Power always feels good. It feels better to kill something in 5 seconds than in 10, especially when you remember when it took 10. Even better when you can do it in 2. Better still when you can kill 4 or 5 things in that time. But is there a point where that goes too far? We think so, and we're just looking to ease up off the gas pedal a little bit. We don't want to halt the power curve, and certainly never to go in reverse, but rather to take a bit longer on our road to an endgame world where everyone effectively walks around death-touching mobs for quest credit.
blizz -> wysłany:
Thanks for the feedback on this issue. It’s clear that we need to make some changes here, so here are our current plans:

  • We’re removing the increase to damage dealt by creatures in the world. Our overall goal with this change is to keep the amount of time it takes to kill a creature from getting ridiculously short, and increasing the damage they deal is unnecessary for that goal. Instead, this was making you feel like they were becoming more dangerous, which was not our intent.
  • We’re significantly reducing the rate at which creature health scales with your item level. Again, all we’re trying to do here is prevent cases where monsters die too quickly for players to react to their presence, particularly around World Quests. Our initial tuning was far more aggressive than it needed to be, which could make it feel like your upgrades weren't actually helping. This change will make it very clear that you are still becoming noticeably stronger than your enemies as your gear improves.
  • Those two changes are already live, and you should be seeing them in-game now.
  • Later today, we’ll be correcting a separate issue that’s causing unequipping an item to drastically alter the power of enemies you’re facing. The above changes make it so that’s never the right thing to do anyway, but this is still a strange/buggy interaction that needs to be fixed.
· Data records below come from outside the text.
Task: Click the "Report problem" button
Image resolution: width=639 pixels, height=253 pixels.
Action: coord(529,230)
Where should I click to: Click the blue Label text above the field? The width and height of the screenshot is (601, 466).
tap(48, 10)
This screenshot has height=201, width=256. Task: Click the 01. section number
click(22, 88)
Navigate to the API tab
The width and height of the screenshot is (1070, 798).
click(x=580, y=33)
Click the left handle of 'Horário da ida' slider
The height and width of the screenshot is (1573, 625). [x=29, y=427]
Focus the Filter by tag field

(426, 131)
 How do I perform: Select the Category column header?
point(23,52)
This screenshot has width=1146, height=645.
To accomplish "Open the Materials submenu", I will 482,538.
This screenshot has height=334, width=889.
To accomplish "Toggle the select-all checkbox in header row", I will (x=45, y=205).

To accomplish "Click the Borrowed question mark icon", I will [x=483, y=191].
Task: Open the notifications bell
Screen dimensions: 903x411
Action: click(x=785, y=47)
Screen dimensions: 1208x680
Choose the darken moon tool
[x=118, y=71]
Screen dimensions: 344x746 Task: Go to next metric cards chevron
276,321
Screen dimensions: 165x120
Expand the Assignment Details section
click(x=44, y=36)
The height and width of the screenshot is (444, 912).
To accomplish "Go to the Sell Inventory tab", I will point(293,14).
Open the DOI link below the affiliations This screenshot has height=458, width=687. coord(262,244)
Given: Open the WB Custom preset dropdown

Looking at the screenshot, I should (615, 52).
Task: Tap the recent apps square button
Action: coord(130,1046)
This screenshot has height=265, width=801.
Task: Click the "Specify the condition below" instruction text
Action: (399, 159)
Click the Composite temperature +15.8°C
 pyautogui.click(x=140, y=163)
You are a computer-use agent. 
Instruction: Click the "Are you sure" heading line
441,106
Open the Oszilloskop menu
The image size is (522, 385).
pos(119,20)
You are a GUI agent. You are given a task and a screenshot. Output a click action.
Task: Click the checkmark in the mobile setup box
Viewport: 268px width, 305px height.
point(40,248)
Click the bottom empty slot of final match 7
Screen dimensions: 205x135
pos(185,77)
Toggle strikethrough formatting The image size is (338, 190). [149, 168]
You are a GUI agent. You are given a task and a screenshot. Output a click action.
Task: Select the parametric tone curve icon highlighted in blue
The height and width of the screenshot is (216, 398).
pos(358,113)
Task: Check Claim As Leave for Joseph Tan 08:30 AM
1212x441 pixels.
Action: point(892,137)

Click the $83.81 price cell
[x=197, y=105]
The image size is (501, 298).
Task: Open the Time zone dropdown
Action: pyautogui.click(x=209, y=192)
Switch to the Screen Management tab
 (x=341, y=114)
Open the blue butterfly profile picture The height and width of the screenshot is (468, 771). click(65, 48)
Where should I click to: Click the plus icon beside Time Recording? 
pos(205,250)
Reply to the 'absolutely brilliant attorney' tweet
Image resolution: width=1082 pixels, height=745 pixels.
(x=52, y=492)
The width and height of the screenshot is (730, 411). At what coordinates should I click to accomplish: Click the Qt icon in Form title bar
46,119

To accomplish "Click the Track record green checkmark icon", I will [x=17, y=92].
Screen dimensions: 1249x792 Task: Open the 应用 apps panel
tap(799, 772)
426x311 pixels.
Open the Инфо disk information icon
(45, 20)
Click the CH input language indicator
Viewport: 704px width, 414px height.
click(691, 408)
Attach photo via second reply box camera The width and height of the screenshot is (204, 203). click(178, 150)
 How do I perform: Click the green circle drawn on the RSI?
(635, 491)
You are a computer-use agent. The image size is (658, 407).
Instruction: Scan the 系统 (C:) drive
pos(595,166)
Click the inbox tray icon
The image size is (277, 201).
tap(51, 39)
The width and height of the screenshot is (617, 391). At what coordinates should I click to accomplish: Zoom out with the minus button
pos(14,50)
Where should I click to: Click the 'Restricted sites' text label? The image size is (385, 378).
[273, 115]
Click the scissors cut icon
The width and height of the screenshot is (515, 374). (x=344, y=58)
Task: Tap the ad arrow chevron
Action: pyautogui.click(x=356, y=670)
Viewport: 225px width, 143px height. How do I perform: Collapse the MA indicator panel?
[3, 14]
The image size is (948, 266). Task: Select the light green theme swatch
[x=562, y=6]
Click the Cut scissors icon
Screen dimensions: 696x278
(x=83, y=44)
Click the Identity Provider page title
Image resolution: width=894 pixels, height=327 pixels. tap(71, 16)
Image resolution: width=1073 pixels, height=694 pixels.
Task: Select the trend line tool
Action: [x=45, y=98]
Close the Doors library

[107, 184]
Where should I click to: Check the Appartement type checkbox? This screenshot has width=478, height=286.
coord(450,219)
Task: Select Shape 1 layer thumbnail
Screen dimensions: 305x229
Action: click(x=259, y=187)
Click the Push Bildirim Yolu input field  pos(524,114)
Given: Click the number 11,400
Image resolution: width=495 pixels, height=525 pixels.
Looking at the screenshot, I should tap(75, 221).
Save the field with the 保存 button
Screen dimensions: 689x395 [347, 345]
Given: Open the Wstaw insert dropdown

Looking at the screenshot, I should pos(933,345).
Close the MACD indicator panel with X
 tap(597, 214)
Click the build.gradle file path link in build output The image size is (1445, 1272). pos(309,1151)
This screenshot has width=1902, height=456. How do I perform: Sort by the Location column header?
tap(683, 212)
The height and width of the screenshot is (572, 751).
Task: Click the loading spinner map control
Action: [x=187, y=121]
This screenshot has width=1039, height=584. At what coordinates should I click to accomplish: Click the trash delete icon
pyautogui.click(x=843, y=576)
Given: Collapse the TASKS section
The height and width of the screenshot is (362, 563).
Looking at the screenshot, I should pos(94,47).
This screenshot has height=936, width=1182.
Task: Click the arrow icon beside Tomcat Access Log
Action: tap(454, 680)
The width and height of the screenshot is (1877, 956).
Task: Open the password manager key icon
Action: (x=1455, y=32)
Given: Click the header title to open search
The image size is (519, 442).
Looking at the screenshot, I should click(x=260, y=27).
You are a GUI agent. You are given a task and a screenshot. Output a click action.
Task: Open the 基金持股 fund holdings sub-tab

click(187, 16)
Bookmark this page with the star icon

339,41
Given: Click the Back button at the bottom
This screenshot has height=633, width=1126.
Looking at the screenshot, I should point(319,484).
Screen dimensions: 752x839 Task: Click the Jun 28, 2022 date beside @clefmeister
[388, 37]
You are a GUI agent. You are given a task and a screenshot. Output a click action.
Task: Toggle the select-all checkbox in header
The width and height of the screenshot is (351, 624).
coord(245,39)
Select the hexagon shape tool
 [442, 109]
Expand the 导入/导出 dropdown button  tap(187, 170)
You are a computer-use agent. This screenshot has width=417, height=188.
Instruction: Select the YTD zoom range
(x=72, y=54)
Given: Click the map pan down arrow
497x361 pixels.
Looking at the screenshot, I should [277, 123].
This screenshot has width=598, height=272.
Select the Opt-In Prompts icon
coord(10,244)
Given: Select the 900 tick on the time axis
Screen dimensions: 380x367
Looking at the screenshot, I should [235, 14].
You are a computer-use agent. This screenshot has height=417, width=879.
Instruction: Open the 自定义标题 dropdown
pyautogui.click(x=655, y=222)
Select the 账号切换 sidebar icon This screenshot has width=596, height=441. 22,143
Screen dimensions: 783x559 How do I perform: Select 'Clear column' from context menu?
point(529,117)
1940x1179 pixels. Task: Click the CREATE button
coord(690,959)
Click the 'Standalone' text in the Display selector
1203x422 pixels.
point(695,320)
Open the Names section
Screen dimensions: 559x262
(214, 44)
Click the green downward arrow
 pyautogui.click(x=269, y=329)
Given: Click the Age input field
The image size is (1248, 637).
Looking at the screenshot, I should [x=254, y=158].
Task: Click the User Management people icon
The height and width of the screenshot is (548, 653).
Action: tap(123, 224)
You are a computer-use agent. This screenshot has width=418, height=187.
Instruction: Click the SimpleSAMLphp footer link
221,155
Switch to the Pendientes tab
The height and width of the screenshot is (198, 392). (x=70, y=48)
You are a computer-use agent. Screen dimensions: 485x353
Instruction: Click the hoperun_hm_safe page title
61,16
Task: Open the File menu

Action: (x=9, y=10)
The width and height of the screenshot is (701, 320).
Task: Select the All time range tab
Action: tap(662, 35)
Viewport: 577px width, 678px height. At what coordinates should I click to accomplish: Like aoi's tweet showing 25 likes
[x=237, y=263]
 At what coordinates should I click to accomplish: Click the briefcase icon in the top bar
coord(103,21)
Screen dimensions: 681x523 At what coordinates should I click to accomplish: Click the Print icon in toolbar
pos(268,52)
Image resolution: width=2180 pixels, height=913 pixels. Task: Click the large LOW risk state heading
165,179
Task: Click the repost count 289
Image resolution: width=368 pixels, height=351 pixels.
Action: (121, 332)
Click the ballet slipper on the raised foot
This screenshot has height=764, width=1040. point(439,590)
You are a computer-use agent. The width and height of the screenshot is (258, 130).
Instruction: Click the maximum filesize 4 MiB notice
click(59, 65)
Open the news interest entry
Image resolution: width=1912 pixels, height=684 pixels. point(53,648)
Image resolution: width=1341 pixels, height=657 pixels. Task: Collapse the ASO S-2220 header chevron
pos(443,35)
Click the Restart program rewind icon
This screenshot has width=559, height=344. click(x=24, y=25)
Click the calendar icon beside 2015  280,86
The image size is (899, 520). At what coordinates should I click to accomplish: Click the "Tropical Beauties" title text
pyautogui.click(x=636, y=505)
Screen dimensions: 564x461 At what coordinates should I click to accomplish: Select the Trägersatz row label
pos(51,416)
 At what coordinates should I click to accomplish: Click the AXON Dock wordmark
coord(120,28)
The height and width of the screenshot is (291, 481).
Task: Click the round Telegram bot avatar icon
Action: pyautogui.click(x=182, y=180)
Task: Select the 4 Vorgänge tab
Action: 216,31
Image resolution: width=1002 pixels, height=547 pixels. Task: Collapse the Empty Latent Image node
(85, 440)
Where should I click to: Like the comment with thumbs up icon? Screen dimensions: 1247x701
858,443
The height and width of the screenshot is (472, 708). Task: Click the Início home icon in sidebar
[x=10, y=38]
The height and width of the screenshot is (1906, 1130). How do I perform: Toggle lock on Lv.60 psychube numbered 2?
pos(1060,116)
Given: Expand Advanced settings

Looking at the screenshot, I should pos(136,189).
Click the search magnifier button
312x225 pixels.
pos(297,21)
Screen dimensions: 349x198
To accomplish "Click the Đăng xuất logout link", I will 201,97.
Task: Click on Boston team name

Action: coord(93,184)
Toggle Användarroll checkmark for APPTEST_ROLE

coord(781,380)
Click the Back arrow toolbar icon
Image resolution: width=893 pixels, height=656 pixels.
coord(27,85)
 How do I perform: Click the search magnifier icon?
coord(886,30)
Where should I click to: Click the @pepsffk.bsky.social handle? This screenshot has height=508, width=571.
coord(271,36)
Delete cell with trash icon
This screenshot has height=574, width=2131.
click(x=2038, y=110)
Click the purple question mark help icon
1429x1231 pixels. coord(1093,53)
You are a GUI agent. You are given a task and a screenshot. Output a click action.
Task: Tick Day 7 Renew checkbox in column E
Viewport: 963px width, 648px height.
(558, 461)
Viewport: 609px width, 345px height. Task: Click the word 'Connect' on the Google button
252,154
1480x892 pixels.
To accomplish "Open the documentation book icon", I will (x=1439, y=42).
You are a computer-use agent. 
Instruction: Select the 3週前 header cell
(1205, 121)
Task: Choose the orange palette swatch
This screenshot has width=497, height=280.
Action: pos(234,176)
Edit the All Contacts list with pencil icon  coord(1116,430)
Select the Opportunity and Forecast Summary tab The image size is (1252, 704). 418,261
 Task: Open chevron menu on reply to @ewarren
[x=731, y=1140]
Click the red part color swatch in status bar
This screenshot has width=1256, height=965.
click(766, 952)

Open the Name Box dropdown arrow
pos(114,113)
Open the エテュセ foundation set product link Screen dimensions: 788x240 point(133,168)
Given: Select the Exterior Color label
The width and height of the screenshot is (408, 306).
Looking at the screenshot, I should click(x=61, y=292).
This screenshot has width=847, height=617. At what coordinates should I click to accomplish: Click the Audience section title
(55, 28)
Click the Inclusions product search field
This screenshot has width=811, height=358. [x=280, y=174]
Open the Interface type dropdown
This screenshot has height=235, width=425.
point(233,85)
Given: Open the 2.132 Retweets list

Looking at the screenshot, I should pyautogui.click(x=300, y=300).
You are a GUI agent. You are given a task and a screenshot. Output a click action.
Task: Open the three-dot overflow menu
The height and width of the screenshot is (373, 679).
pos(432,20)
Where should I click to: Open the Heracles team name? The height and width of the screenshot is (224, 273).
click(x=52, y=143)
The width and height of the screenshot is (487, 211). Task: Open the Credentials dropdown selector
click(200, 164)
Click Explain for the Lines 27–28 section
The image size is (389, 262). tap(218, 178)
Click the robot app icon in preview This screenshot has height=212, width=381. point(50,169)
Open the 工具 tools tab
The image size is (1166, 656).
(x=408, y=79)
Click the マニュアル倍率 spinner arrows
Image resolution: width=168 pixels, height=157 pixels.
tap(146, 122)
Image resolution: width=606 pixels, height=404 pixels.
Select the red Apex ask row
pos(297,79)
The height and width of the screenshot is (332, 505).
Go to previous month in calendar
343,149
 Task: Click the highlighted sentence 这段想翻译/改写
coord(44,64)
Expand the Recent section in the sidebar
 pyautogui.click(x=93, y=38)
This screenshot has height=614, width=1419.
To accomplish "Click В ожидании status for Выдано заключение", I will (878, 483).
It should also be noted that this change was on the Patch 7.2 PTR (and has been since January). We didn’t communicate anything about it initially because we wanted to get testers’ raw and honest feedback about it when they encountered it themselves, rather than attempting to pre-empt or otherwise influence their opinions ahead of time. When that feedback never came, we assumed that meant it was an acceptable change – i.e., those who hadn’t noticed it weren’t bothered by it, and those who had noticed it thought it was fine. Clearly that was a false assumption, and we should have drawn attention to it later in the PTR cycle, so that we could have caught these issues before Patch 7.2 went live.